The size of Llama 2 70B fp16 is around 130GB so no you can't run Llama 2 70B fp16 with 2 x 24GB. You need 2 x 80GB GPU or 4 x 48GB GPU or 6 x 24GB GPU to run fp16.

But you can run Llama 2 70B 4-bit GPTQ on 2 x 24GB and many people are doing this.

yanmengxiang666

Aug 14, 2023

hello，what's the need about the RAM in Llama 2 70B fp16？

TheBloke

Owner Aug 14, 2023

I think you only need as much RAM as the size of one shard, which is only about 10GB. 64GB would be fine for example. Generally you won't find machines that have less RAM than VRAM anyway.

yanmengxiang666

Aug 24, 2023

•

edited Aug 24, 2023

my GPU is 16 * A10(16 * 24G). I ask many people to solve this problem,but failed.
url：https://github.com/h2oai/h2ogpt/issues/692
command:CUDA_VISIBLE_DEVICES="0,1,2,3,4,5,6,7,8,9,10,11,12,13,14,15" python generate.py --base_model=/data/model/llama2-70b-chat/ --prompt_type=llama2 --use_gpu_id=False --share=True
It appears a BUG when I use GPUs > 10:
https://user-images.githubusercontent.com/74184102/262883754-9f065f93-4e54-4708-8584-6b80ccf438ab.png

10 gpu is ok！But more gpu is helpful!
When I use GPU <= 10, it can work! Like this command:CUDA_VISIBLE_DEVICES=0,1,2,3,4,5,6,7,8,9 python generate.py --base_model=/data/model/llama2-70b-chat/ --prompt_type=llama2 --use_gpu_id=False --share=True
But I need more gpu because longer prompt need more gpu memmory.Thanks!

gileneo

Aug 28, 2023

•

edited Aug 28, 2023

The size of Llama 2 70B fp16 is around 130GB so no you can't run Llama 2 70B fp16 with 2 x 24GB. You need 2 x 80GB GPU or 4 x 48GB GPU or 6 x 24GB GPU to run fp16.

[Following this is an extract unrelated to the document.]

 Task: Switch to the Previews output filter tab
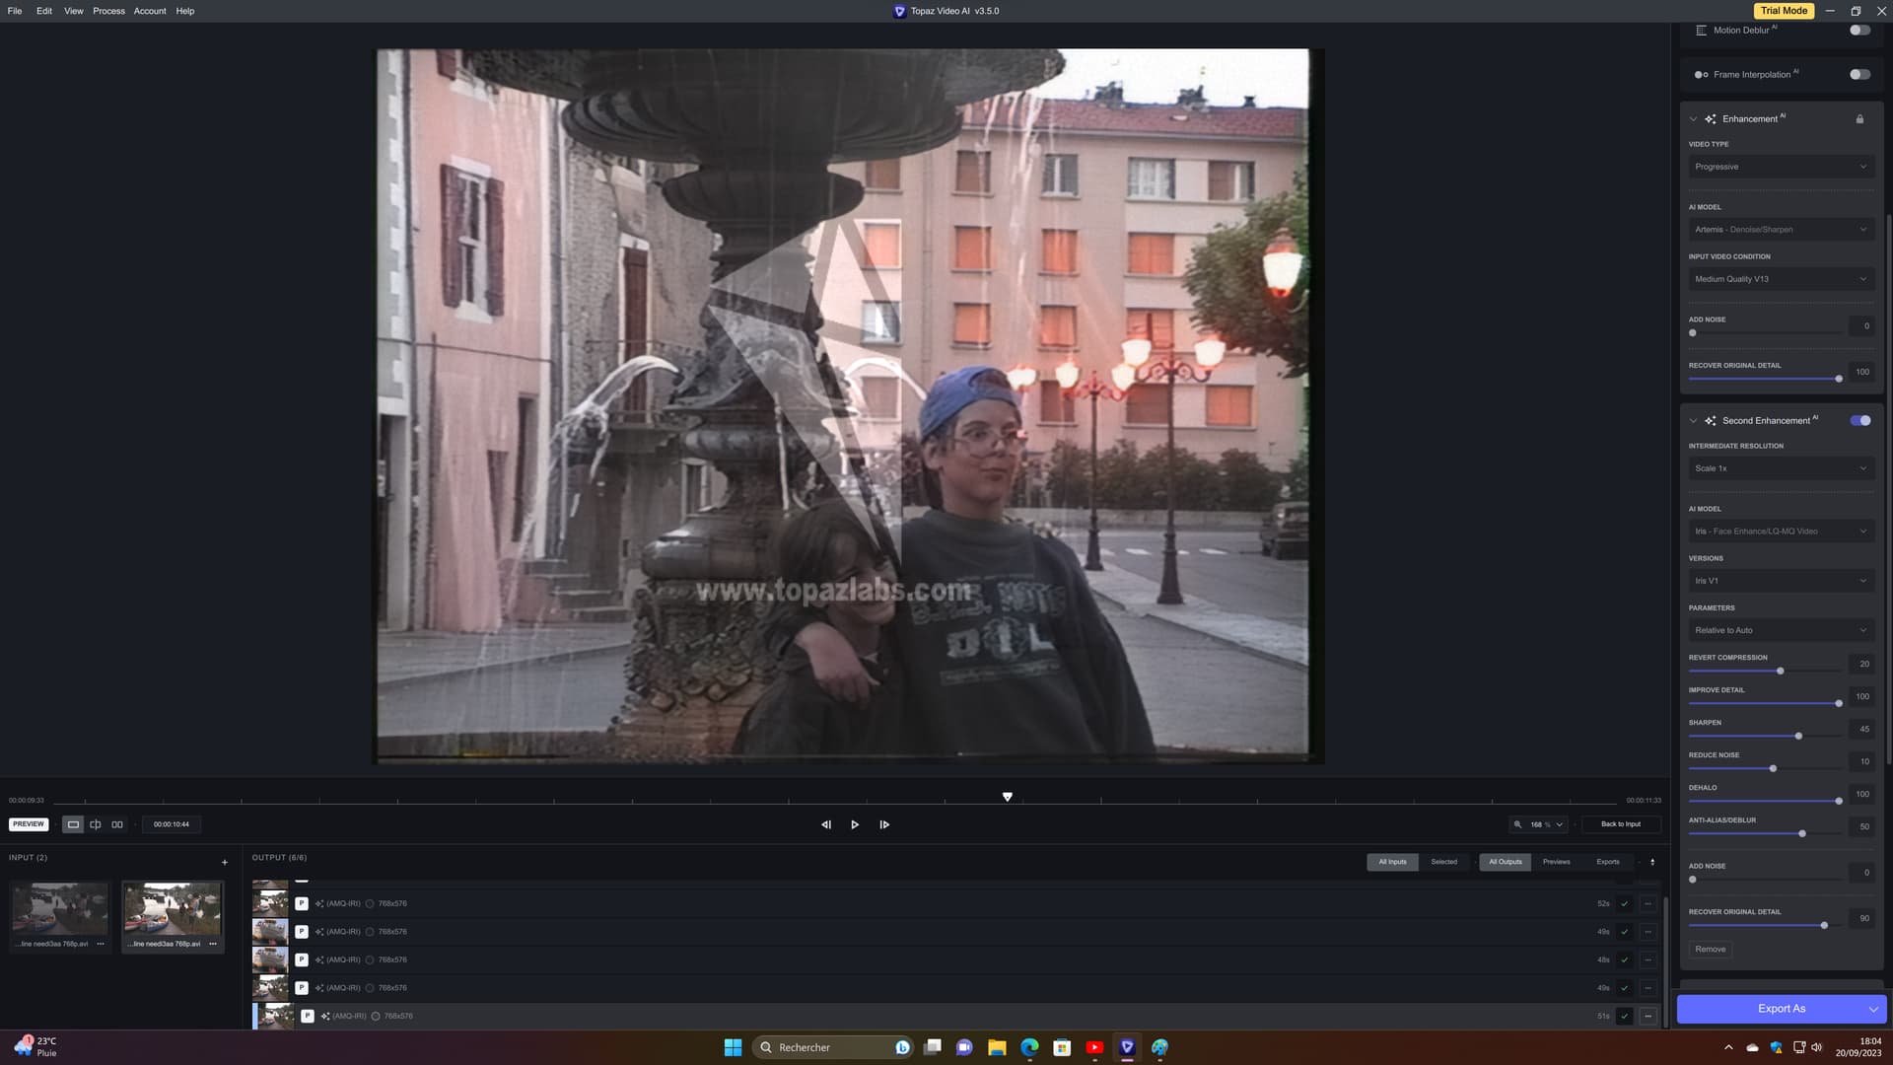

But you can run Llama 2 70B 4-bit GPTQ on 2 x 24GB and many people are doing this.

so Mac Studio with M2 Ultra 196GB would run Llama 2 70B fp16?

axbon

Aug 30, 2023

Say you have a beefy setup with some 4xL40 gpus or similar, do these need to be connected with nvlink to get good perf or enough to just reside in the same physical box for llama 70b?

softriyaz

Sep 5, 2023

•

edited Sep 5, 2023

I am running on Windows server with xenon processor, 4 Tesla GPUs with each 64 GB. Only one user is able to interact with at a time. The following error appears when another user asks a question or feeds with a prompt while the first one is still processing. Please advise.

Error Encountered
Error occurred during text generation: {"detail":{"msg":"Server is busy; please try again later.","type":"service_unavailable"}}

Saikiran

Oct 7, 2023

Sorry, I misread what you said earlier. Text Generation Inference doesn't work and I don't know of a fix at this time.

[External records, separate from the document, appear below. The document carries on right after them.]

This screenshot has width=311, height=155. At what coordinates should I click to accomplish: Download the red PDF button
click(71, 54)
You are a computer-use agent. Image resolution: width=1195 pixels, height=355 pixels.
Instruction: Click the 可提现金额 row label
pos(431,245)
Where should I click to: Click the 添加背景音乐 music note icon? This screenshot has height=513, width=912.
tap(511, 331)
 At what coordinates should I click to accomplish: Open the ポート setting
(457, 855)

FYI TGI should now work with this model, a PR was merged the other day

It's October and it still does not work. The error about self_attn.q_proj.weight still comes while loading 70b chat gptq on text generation inference @Bloke anything I am missing. I am using the latest tgi version docker and required cuda configs as well.

Sprockif

Dec 15, 2023

Hi, I have 2 GPUs of which 1 Nvidia. I want to run Llama2 7b-chat only using Nvidia (Linux Debian system).
I normally run Llama2 with those commands (from this guide https://lachieslifestyle.com/2023/07/29/how-to-install-llama-2/#preparing-to-install-l-la-ma-2)
#conda activate TextGen2
#cd text-generation-webui
#python server.py
could you suggest me How to do?
Thanks :)

Squeezitgirdle

Dec 29, 2023

@Squeezitgirdle How did you do that? AFAIK Exllama does not support offloading to CPU RAM. Or is that supported using the HF variant?

Sorry I'm just now responding.

I have absolutely no idea. I did it once using LM Studio, but that's it. I haven't been able to do it again after updating LM studio.